Our Alternative Proposal

  1. The current proposal clearly favours the Unsecured Claims as they enjoy all the upside from the restructuring, which is clearly unequitable and thereby it leaves the success of the restructuring in dire straits. Hence, our alternative proposal herein.

    While we understand that the P&Ps stand to receive nothing in a liquidation scenario, the P&Ps require a more equitable distribution of the assets of the Company which would better reflect the investment and trust that the P&Ps have previously placed in the Company.

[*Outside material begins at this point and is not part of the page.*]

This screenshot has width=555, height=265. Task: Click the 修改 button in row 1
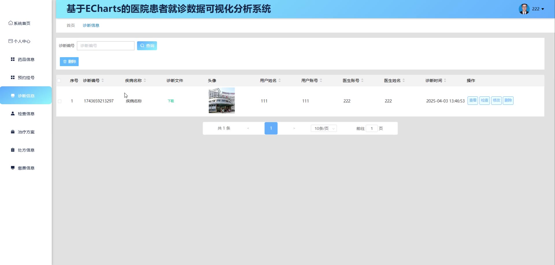[496, 100]
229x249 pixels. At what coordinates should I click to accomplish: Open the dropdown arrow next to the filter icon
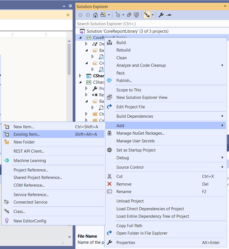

  1. At a very minimum, any returns over and above the projected liquidation recovery of 8.7% to the Unsecured Claims (being the higher end of the recovery estimated by the Company’s financial advisors) should be proportionately distributed between the Unsecured Claims and the P&Ps. If the Unsecured Claims receive a return of x% higher than 8.7%, the P&Ps should receive the same increased return of x%. In this respect:
    • the initial split of S$259 million into S$232 million and S$27 million for the Unsecured Claims and the P&Ps respectively is acceptable if the total Unsecured Claim remains at
      S$1.9 billion (i.e. if all Contingent Claims are expected to be crystallised).  The P&Ps may be prepared to accept this even if it means Unsecured Claims receive a slightly higher increased recovery of 3.5% (over and above the liquidation recovery of 8.7%) as compared to a 3% recovery for the P&Ps; and
    • in the event any Contingent Claim does not crystallise, the recovery allocated to such Contingent Claim (including the Contingent Claim by MHI of approximately S$230 million) should be distributed proportionately between the Unsecured Claims and the P&Ps.
  1. Please urgently share this letter with the Investor as well as the holders of the Unsecured Claims. Without a satisfactory response on the matters set out above, we are of the view that the P&Ps are highly likely to forego the paltry and inequitable return as currently envisaged by the Hyflux Scheme and vote against its acceptance. If the Hyflux Scheme is not carried and the Company goes into liquidation, the holders of the Unsecured Claims will stand to lose more than if they were to accept our alternative proposal as set out herein.
  2. We sincerely hope that all stakeholders will give the contents of this letter their serious consideration as we feel that there should be a win-win resolution in the restructuring. Please let us have a response by 8 March 2019.